A brief flash of incandescent rage swept over Wade’s eyes, turning them gold for half a second. “I should’ve eaten the bastard.”
Riordan really shouldn’t have felt so pleased about that reaction. “It would’ve been better if you’d left him alive. We could have questioned him.”
Wade scoffed. “In my experience, people like that fae don’t ever talk when cornered. It’s not worth the headache. He was probably working for Niall.”
“Making assumptions won’t help us.”
Wade sidled in close on Riordan’s good side, and Riordan took the opportunity to sling his arm over Wade’s shoulders. He didn’t really need the assistance, but he wasn’t going to deny himself the chance to hold Wade close. “It’s not an assumption. Lady Caith knows what pack I belong to, and she knows the alliances we brokered before the Battle of Samhain that brought Brigid into the fight. She won’t go against me, which means she won’t go against you or Ella because she knows doing that will piss me off. That leaves Niall the bastard.”
Riordan couldn’t fault his reasoning. “Heisa bastard.”
“Yup. Now, let’s get you home.”
Luckily, the wound wasn’t deep or bleeding very much. Riordan didn’t leave a blood trail back to the car or stain the leather once Wade deposited him in the seat. The ache of the cut and the iron burn was impossible to ignore. Riordan gritted his teeth during the entire drive back home in South Boston while Wade chatted away at him, worried and nervous in equal measure it seemed like.

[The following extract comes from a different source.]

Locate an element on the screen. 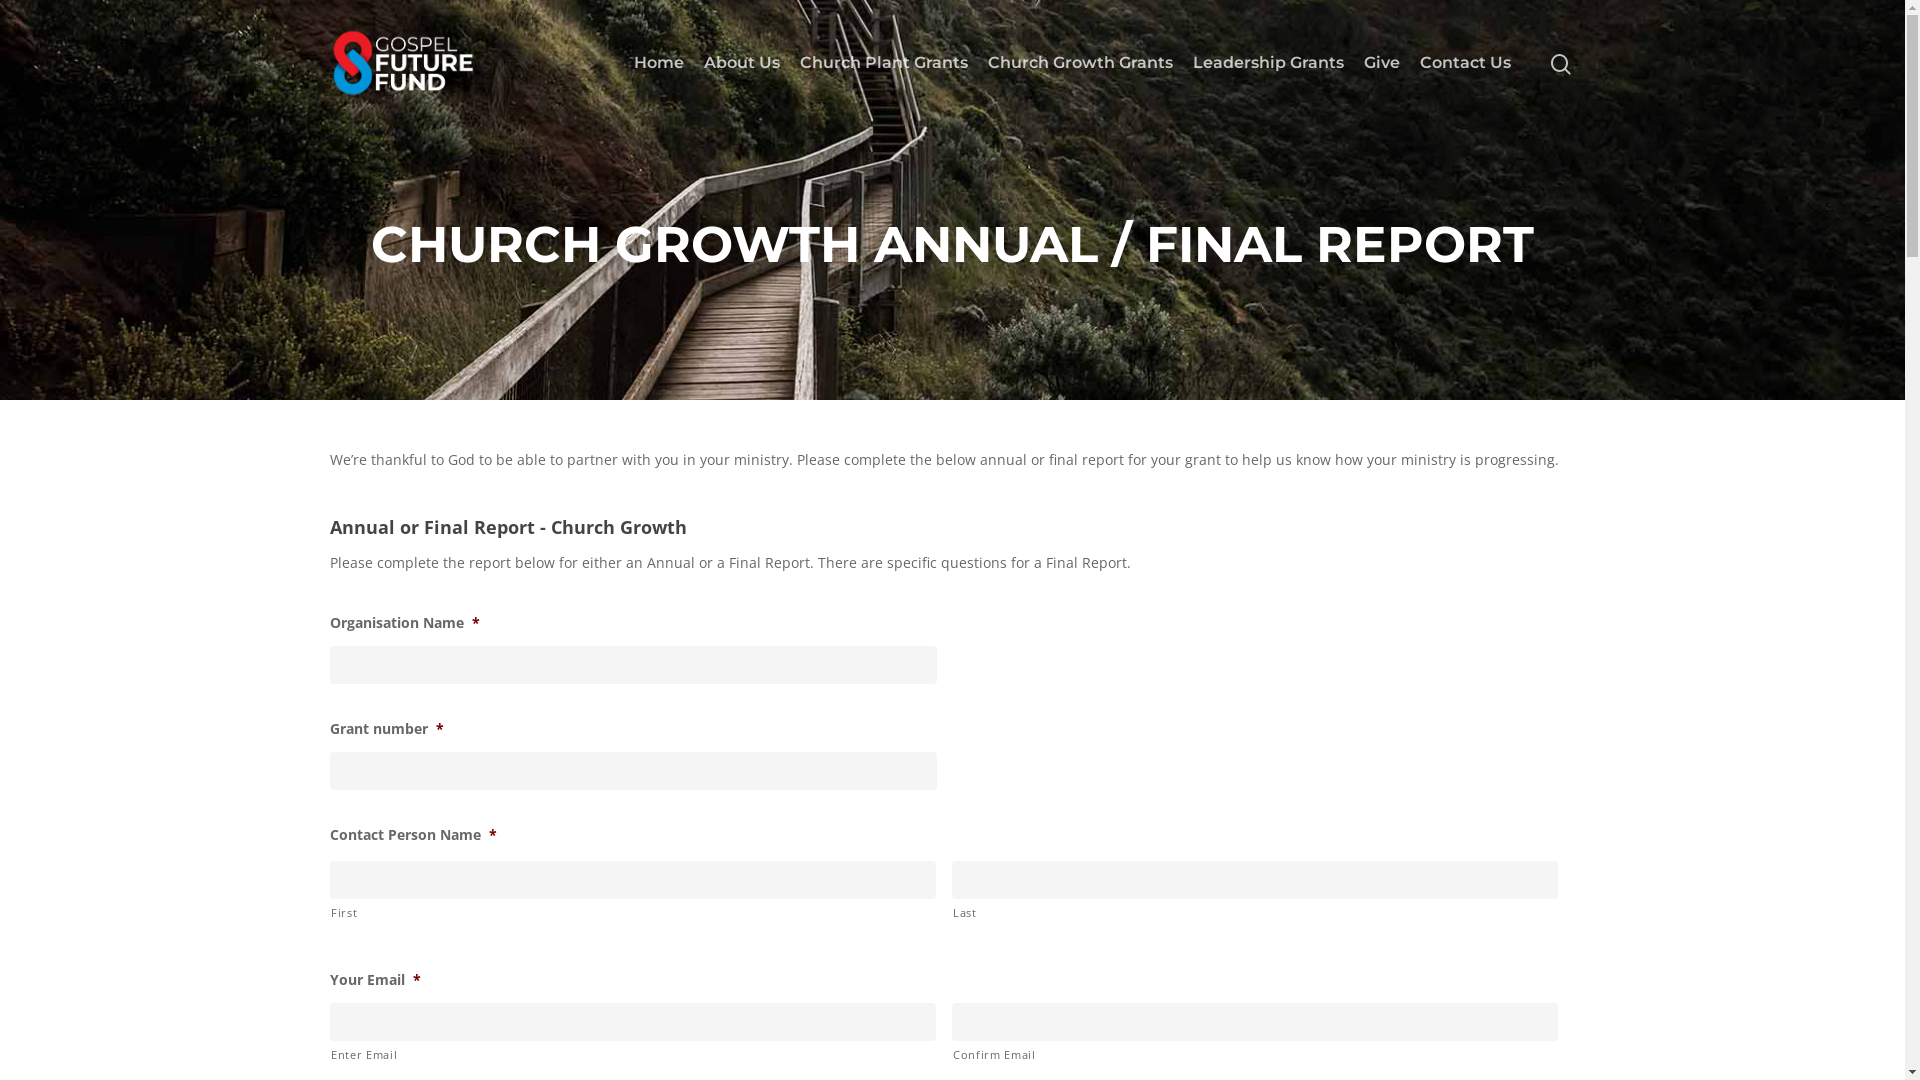 The width and height of the screenshot is (1920, 1080). 'Leadership Grants' is located at coordinates (1267, 61).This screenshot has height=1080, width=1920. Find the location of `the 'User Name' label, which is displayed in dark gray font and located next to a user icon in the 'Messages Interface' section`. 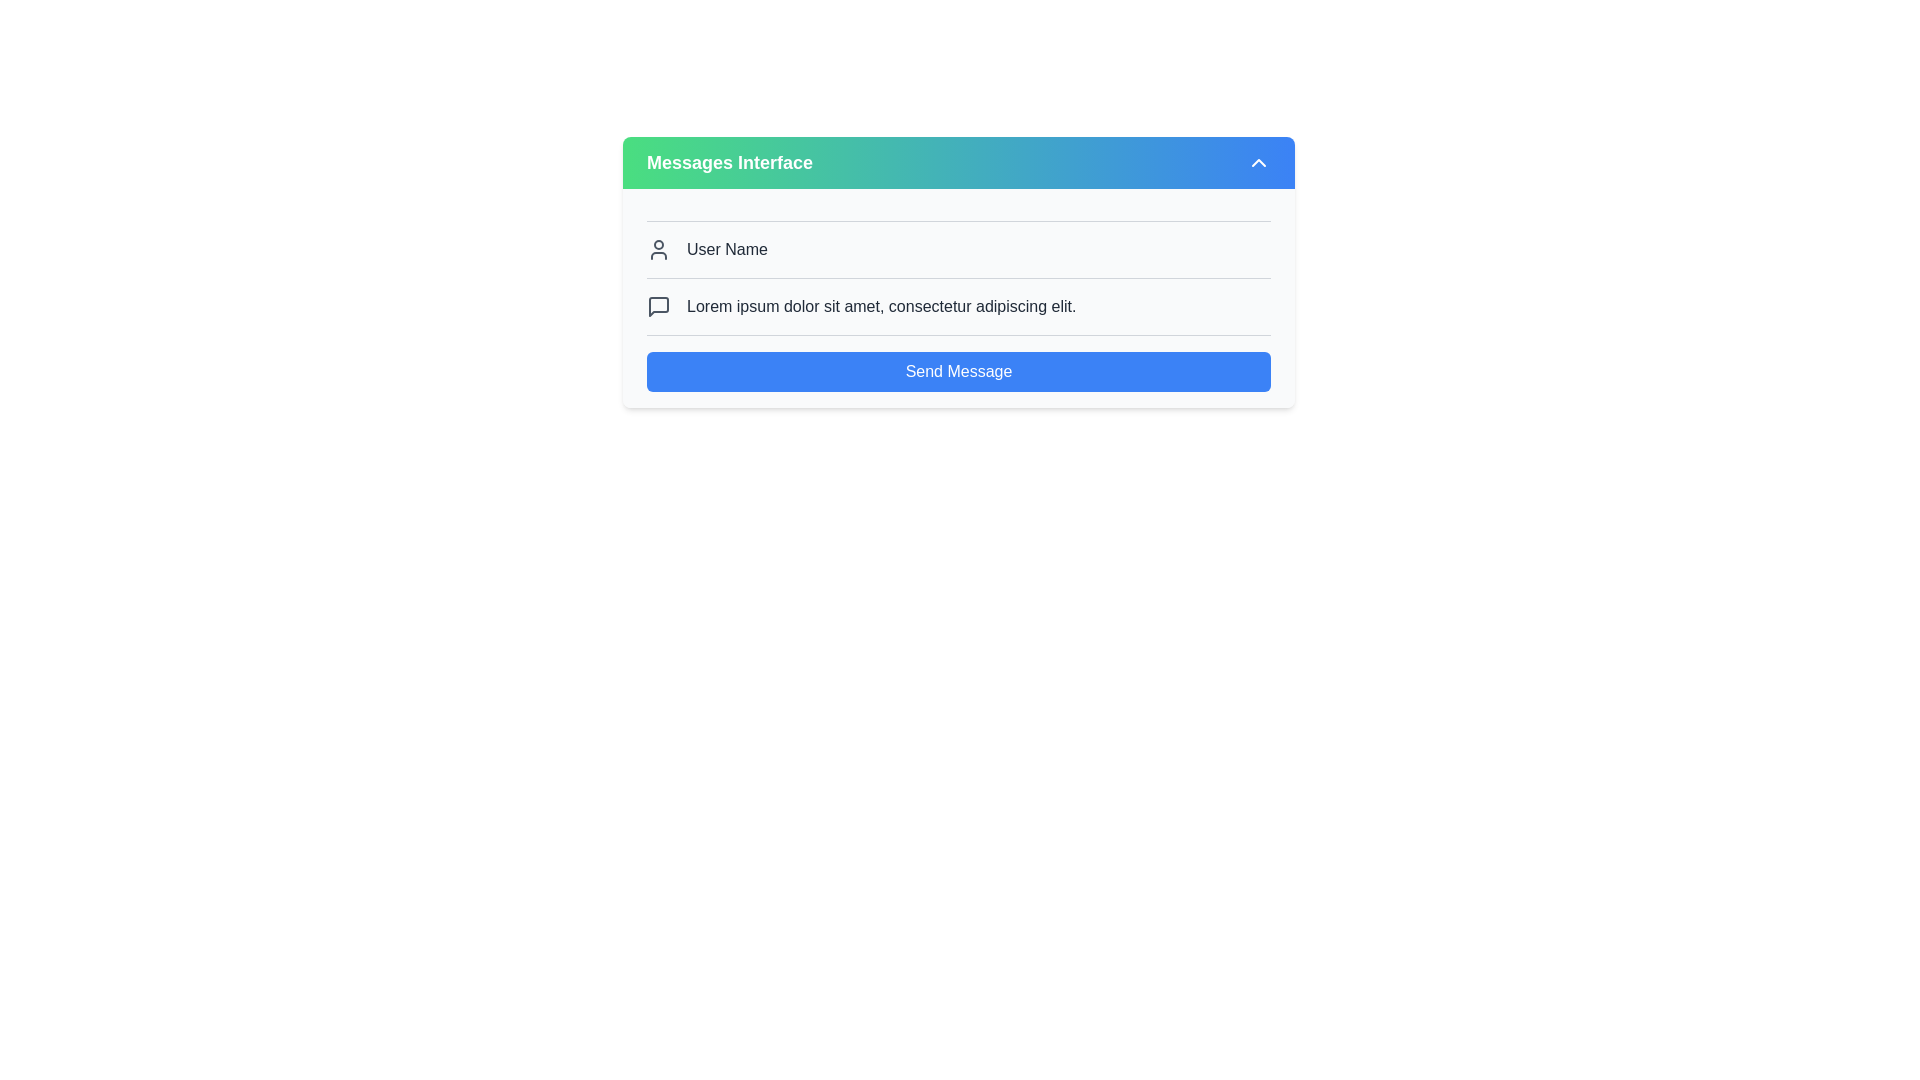

the 'User Name' label, which is displayed in dark gray font and located next to a user icon in the 'Messages Interface' section is located at coordinates (726, 249).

They were almost home when Riordan finally gave in to his own desire to calm Wade down by reaching over to settle his hand on Wade’s thigh. The younger man cut off midsentence, head snapping around to stare at him with wide eyes.
“Watch the road,” Riordan cajoled in a low voice through clenched teeth. “I’m fine.”
“I still don’t believe you.”
He’d be better once he slathered the wound with the salve he and his siblings kept in their first aid kit. A first aid kit that Saoirse met them with at the door once they finally got inside the house, having been warned in advance by a text from Wade.
“Niall’s trying to murder you now,” Saoirse said, her face pale and eyes haunted.
“I think it was a warning,” Riordan grunted as Wade deposited him on the living room couch with easy strength.
“Some warning. Get your shirt off. Donal’s bringing down your skin.”
Riordan was going to take his shirt off the normal way, but Wade did it for him through sheer expediency by grabbing the collar and tearing the fabric down to the hem. “Hey!”
“It was ruined anyway,” Wade said, staring with narrowed eyes at the wound now on display.
Riordan glanced down at his chest, wincing at the slashing burn crawling across his rib cage. The touch of iron was never easy for fae to bear. Those that lived in cities learned to ignore the muffling sense of being surrounded by what amounted to an iron jungle. But touching iron was not something fae did willingly, and the blackened, blistered wound cutting over his ribs was why.
“Hold still,” Saoirse warned, already unscrewing the jar that held the magicked healing balm they paid a pretty price for. She slathered the cream over his wound, and the hideous heat of it eased. The pain became something ignorable for the moment, and he let out a thankful sigh.
Donal came into the living room, eyeing Riordan worriedly. “The tub is ready.”